Never let anyone else influence your decisionBy anonymous on 12/08/2011
I am now 23 and had an abortion when I was 15. I had just split up with my boyfriend that I really thought was the one. I found out I was pregnant when I was 8 weeks and told him. He didn't react too well at first but then we decided to give our relationship another go. I understand now why he wanted to. He then decided after a week if I was to keep my baby he wouldn't stay with me and didn't want anything to do with the baby. At the time I wasn't close to either of my parents. My dad wouldn't comment and my mum said it is up to you but I don't agree with you having a baby.
I felt so torn and before I knew it had been booked in for an abortion.In those couple of weeks deep down I knew I wanted to keep the baby but I didn't want to lose my boyfriend. When it came to the day my boyfriend wouldn't answer his phone and was late meeting me, so I went for a walk and kept thinking I really want this baby. I felt so confused and didn't know what to do. His dad managed to get hold of him and we picked him up on the way to the hospital. He stank of alcohol and I didn't comment at the time, too much was going on in my head.

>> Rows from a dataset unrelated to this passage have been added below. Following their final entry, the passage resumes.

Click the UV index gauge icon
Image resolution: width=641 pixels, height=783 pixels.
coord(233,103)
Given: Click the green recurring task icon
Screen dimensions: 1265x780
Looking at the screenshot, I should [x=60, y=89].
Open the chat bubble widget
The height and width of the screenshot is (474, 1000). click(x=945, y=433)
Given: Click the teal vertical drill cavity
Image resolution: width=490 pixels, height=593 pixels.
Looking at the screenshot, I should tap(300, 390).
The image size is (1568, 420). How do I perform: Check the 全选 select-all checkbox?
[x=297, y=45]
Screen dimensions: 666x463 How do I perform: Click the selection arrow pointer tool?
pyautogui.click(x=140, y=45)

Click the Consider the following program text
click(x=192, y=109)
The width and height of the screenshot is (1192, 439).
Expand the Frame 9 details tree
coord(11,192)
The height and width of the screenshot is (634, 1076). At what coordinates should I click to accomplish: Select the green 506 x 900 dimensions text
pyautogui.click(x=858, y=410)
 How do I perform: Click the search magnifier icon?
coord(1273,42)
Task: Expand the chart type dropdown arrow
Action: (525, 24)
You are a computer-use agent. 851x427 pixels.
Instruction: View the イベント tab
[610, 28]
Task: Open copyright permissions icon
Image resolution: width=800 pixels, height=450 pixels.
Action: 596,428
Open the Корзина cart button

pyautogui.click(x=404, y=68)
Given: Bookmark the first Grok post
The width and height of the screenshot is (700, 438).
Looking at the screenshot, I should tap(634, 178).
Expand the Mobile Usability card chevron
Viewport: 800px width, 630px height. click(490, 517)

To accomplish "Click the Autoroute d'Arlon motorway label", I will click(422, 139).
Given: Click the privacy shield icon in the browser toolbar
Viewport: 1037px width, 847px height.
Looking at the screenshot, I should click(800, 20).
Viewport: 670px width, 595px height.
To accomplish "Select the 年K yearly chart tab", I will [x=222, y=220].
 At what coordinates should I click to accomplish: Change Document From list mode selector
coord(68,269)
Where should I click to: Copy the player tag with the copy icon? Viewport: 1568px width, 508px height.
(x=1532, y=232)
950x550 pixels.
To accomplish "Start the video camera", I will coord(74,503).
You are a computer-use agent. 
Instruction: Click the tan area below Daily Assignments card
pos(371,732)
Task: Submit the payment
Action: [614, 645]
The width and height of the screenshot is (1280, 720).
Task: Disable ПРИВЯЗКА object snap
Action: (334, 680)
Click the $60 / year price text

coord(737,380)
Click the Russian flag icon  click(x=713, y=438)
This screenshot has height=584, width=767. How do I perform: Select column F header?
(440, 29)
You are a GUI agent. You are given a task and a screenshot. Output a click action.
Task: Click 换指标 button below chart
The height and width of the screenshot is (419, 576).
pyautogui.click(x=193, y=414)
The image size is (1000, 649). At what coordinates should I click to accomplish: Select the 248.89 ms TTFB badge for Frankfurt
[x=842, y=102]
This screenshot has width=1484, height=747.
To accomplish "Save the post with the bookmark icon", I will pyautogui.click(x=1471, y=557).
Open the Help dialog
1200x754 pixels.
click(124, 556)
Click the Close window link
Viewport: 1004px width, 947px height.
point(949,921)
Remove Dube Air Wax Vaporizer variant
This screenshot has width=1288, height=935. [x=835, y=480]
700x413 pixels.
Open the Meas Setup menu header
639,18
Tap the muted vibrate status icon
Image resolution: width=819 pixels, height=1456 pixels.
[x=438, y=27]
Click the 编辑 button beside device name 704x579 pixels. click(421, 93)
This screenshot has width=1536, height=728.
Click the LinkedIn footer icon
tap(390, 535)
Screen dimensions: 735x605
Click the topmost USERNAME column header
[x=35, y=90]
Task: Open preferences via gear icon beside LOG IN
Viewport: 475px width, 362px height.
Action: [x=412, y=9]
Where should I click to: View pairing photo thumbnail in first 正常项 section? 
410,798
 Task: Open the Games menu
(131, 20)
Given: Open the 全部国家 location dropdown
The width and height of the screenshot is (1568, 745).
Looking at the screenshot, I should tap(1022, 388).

As we were so late for the appointment the nurse said I didn't have time to speak to the duty counsellor so that I could talk to them about my decision. Before I went into theatre he said I love you and we will get through this. Before I knew it I was coming round but when I properly woke I couldn't stop crying, I realised what I had done.
My mum took me home and he said he would come round later to see me. He never came, he didn't answer his calls for weeks, then I found out he had been cheating on me for months. So I lost him and my baby in the same day.
I have always been told the pain you feel will get easy as it goes on but for me it hasn't since that day. I felt so empty most of the time like my heart has been ripped out. There is not one day that goes by that I don't think of it.